◆ MATERIAL FOR THIS EXERCISE:

┌──

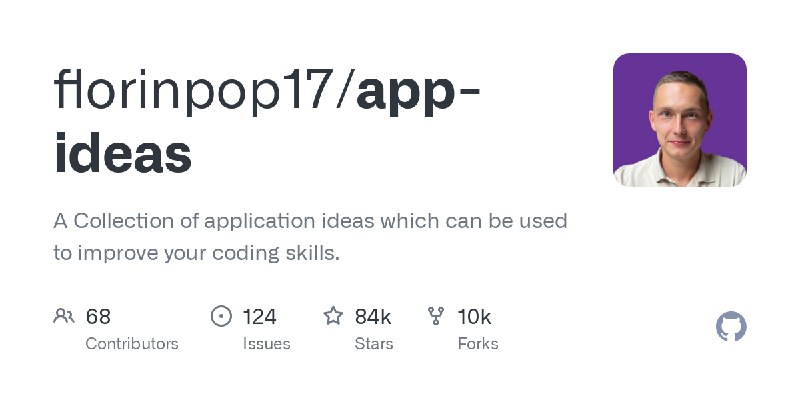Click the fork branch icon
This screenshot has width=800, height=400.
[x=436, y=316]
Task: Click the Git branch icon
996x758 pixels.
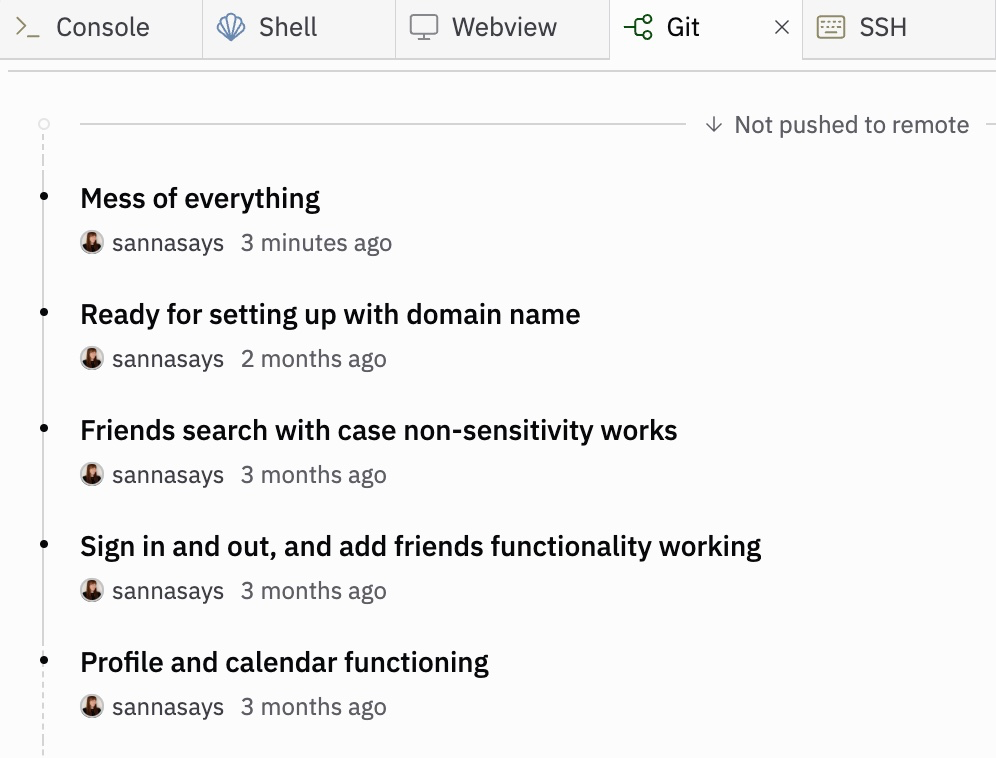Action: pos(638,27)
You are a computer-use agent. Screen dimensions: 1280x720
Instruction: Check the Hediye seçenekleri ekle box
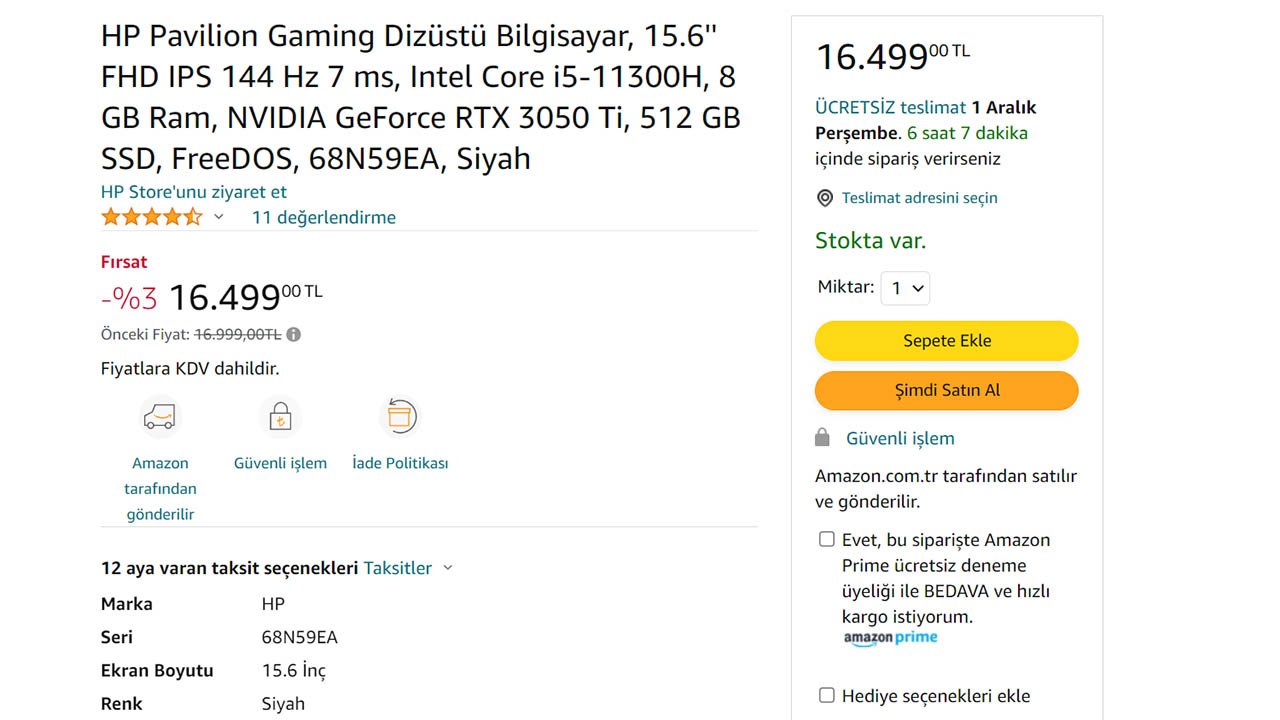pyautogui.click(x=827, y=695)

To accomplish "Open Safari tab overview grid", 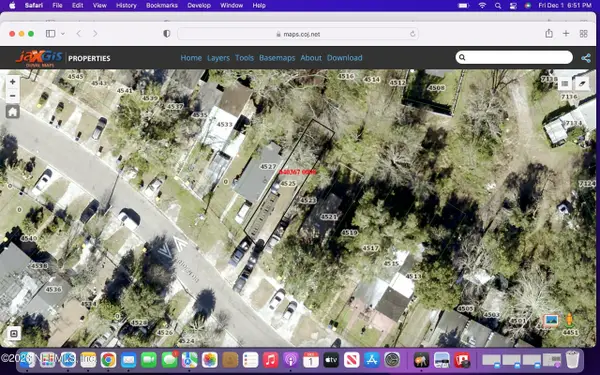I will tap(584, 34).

└──
┌──

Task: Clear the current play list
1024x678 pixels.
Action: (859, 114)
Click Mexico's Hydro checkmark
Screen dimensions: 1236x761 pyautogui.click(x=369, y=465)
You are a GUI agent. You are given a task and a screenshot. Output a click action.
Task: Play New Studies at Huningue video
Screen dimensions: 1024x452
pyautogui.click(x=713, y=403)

└──
┌──

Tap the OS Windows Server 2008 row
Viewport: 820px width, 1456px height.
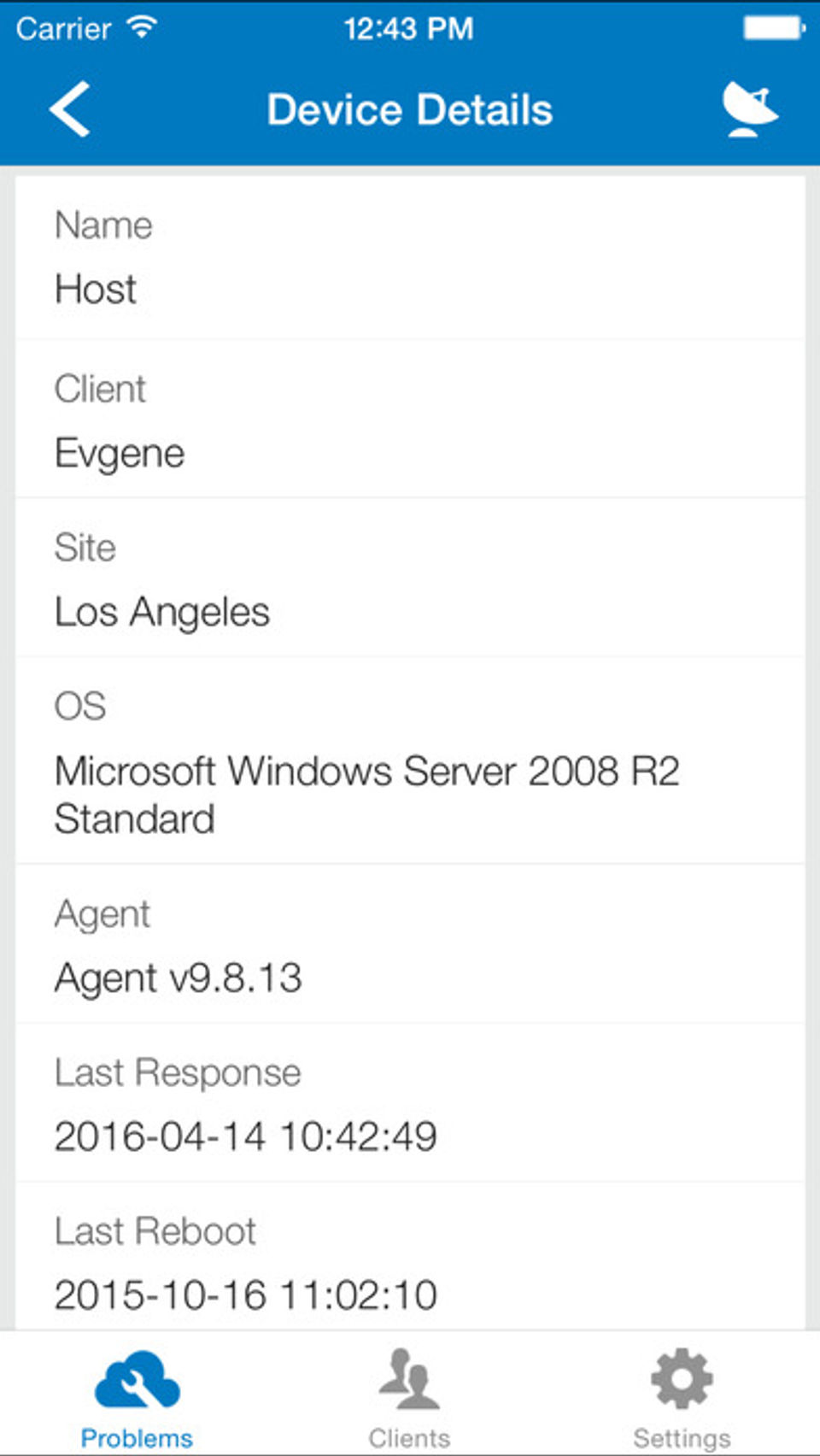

└──

◆ EXERCISE OBJECTIVE: Among the entries above, count every line containing the string "agent". Your reply must be that number alone.

◆ ANSWER FOR THIS EXERCISE: 2